There are a bunch of reasons why it’s valuable for Quora to be a YC company:

  • We’ll have Sam and all the other partners to help us.
  • We get to be part of the YC community / alumni network of founders.
  • We get access to all the resources of YC.

We were raising money anyway, so there was no overhead in letting YC participate. And independent of the benefits to Quora, I think it will be fun personally to participate in some of the YC events. I hope my perspective can help some of the other companies.

I doubt very much it’s a “minor thing”. Everyone knows there is only one reason to join Y Combinator: To get access to investors. Why does a company that already has huge venture funding want to be part of a network? The answer lies in the content.

Quora’s Big Question: Is this monetizable?

The key to riches for content sites is to get the number one on Google search results. While Quora may have a lot of questions on its site, there simply isn’t much money in them. The problem with all Q&A sites is that they split the topic, so their search authority is lessened. A question such as: “How can I fix my Toyota Camry?” is much less valuable than the search term “Toyota”. The company that holds the search for “Toyota Camry” can easily add a Q&A section. The company that holds a bunch of questions about Toyota will never get that power.

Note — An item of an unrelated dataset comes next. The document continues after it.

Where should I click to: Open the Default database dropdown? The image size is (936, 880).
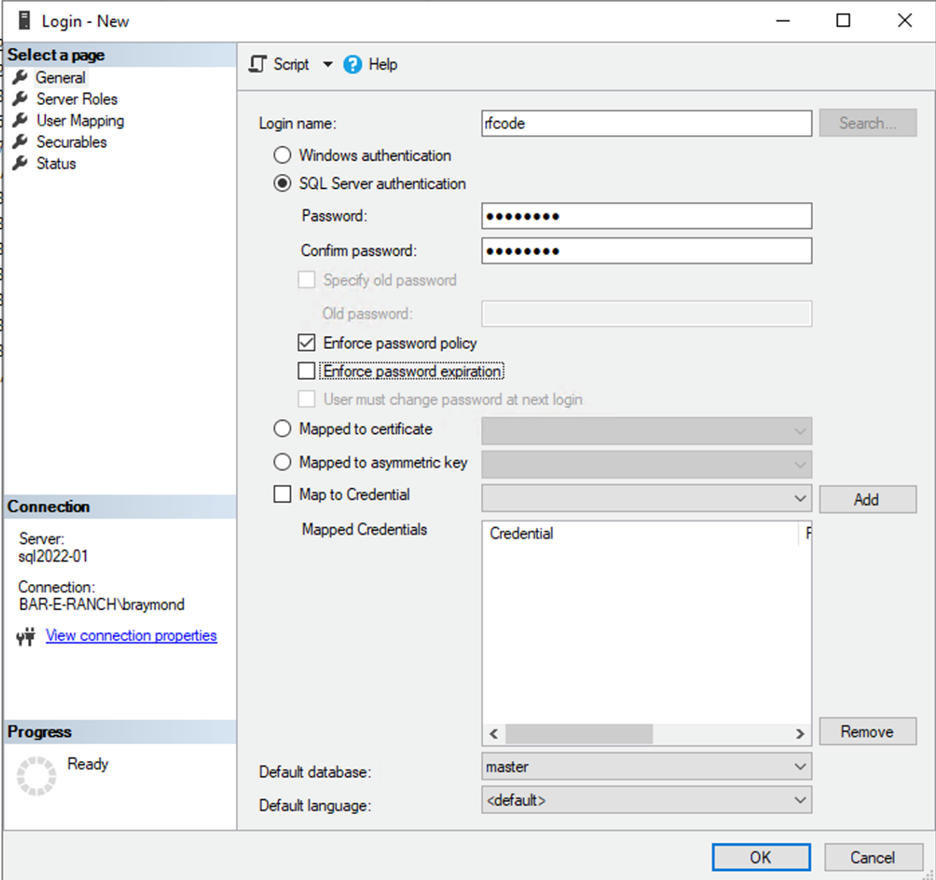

When asked about how they were going to make money by TechCrunch D’Angelo said:

it’s very likely that we will have an ad-based revenue model. We’ll experiment but I think that’s the most likely outcome.”

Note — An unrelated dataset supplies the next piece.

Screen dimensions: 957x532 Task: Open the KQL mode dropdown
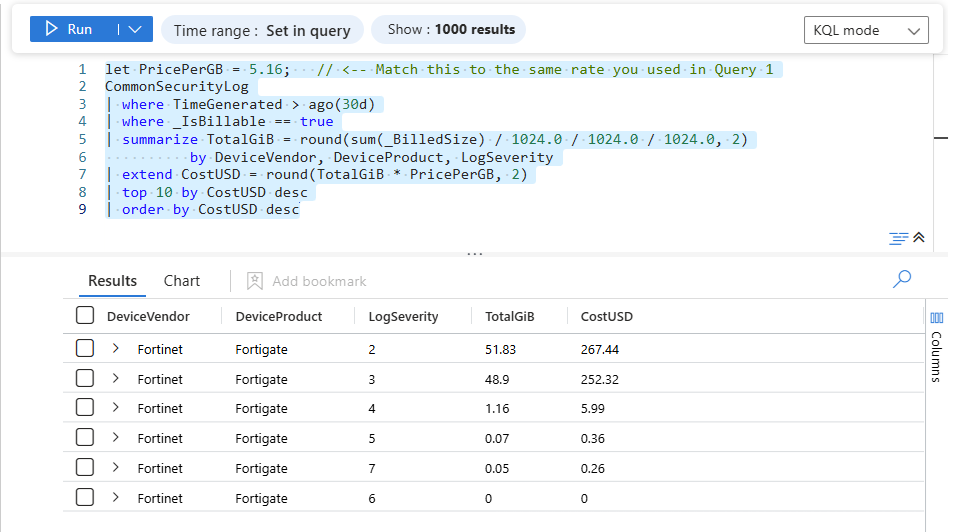(865, 30)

Remember this is four years into the project. None of the $80 million raised in April was raised to to build an ads team, or to generate revenue. There is no mention of revenues in the statement on why Quora joined Y Combinator.

Show me the money

TechCrunch notes that Quora does not give out its usage statistics:

Quora has been cagey about its stats since forever, only talking in relative growth and vanity metrics rather than absolute user counts. For example, Quora says it grew 3X in all metrics from May 2012 to May 2013, and hit 500,000 topics in April 2014. This makes it tough to know exactly how popular it is, but the general consensus hovers around “known amongst Silicon Valley intellectuals” and “just not big enough”. Quora exec Marc Bodnick did tell me last month that public measurement services “significantly underestimate” Quora, and “are off by a factor of 5X to 15X.” An average of (sometimes inaccurate) comScore and Compete numbers for February multiplied out would put Quora somewhere between 5.5 million and 16.5 million monthly users, plus the 40 percent of its users it’s said are on mobile.

The average global CPM for Google AdSense is $1.60, and let’s say readers view 2.5 pages on average. This would mean a lower number of 13.75 million page views and an upper number of 41.25 million page views/month. So the company could be earning, right now, $22,000/month to $66,000/month. Annually that’s $2.64 million at the low end and $7.92 million at the top end. 

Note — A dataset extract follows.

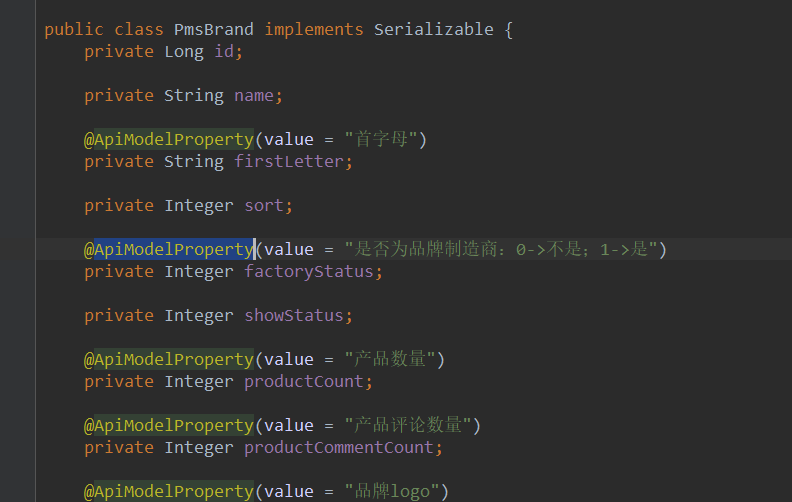
Task: Click the highlighted @ApiModelProperty annotation
Action: pos(168,249)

These are not good numbers for a company that is valued at almost a billion dollars. But even so, it begs the question: If you could earn almost $8 million just from putting AdSense on your site, why wouldn’t you?

Is this the real life?

It’s often said that it’s best not to show any advertising revenues to investors because it shows reality, when what you want to sell investors is the fantasy. Once investors have a baseline revenue to work from they extrapolate, reality sets in, and they get worried. Better not to give them any clues, sell them the dream, take their money and move on to the next guy (rarely girls). Sites like Quora are representative of Bubble thinking — let’s get to IPO and offload this before the whole thing collapses.

If Quora could be making money already they would be. I believe Quora’s founders and its existing investors already know that the site cannot perform as well as their investors want them to. That’s why they are so cagey about their stats and their revenue model. And it explains why they need Y Combinator — they need access to even more investors to make the scheme work.

People who invest in late-stage companies that have no revenue model are not investors, they’re idiots.